Stored items ->
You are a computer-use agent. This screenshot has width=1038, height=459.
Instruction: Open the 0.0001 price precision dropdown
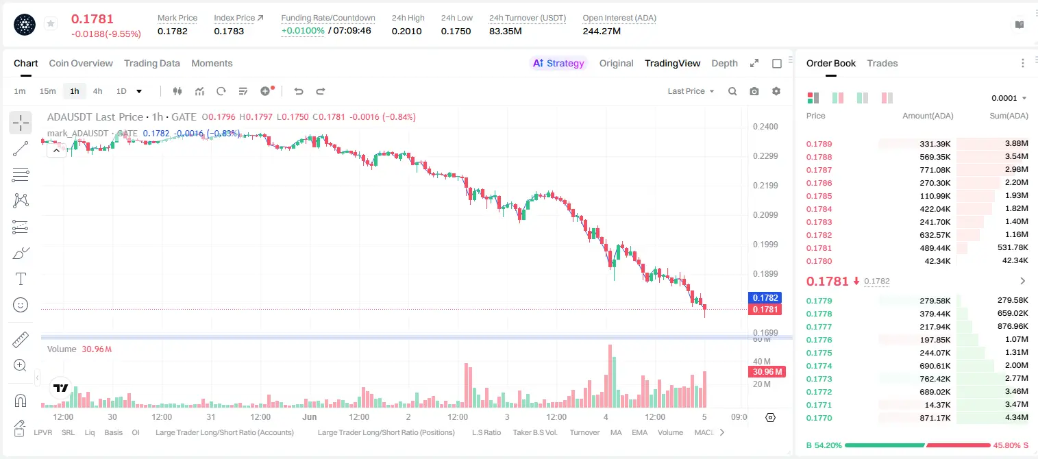coord(1009,98)
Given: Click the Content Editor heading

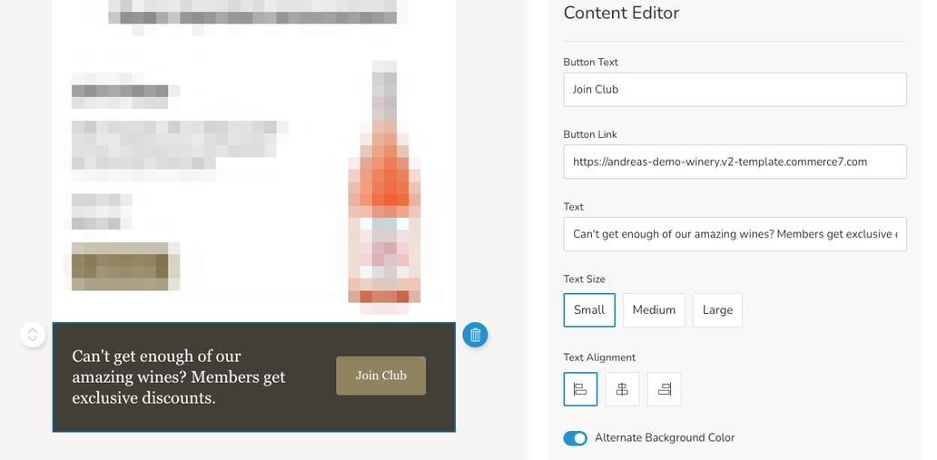Looking at the screenshot, I should 621,13.
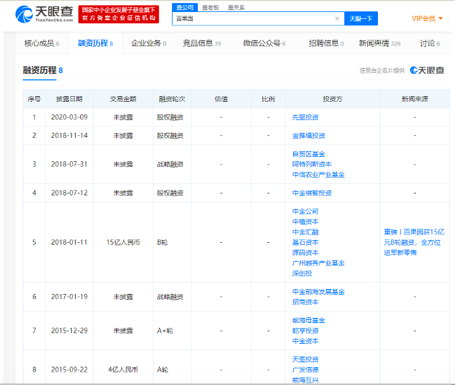Image resolution: width=455 pixels, height=385 pixels.
Task: Switch to the 查老板 search tab
Action: pos(210,7)
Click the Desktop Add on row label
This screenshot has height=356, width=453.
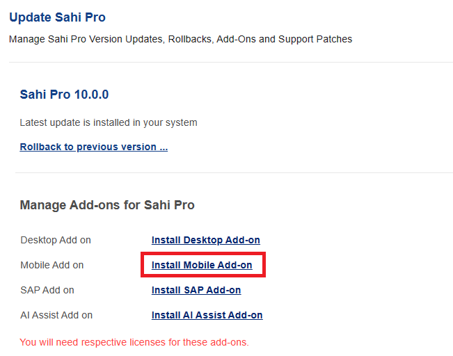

PROBLEM DESCRIPTION -> Among the entries, how many lines hold the word "This"? Please answer with only that number.

RESPONSE TO THE TASK -> 2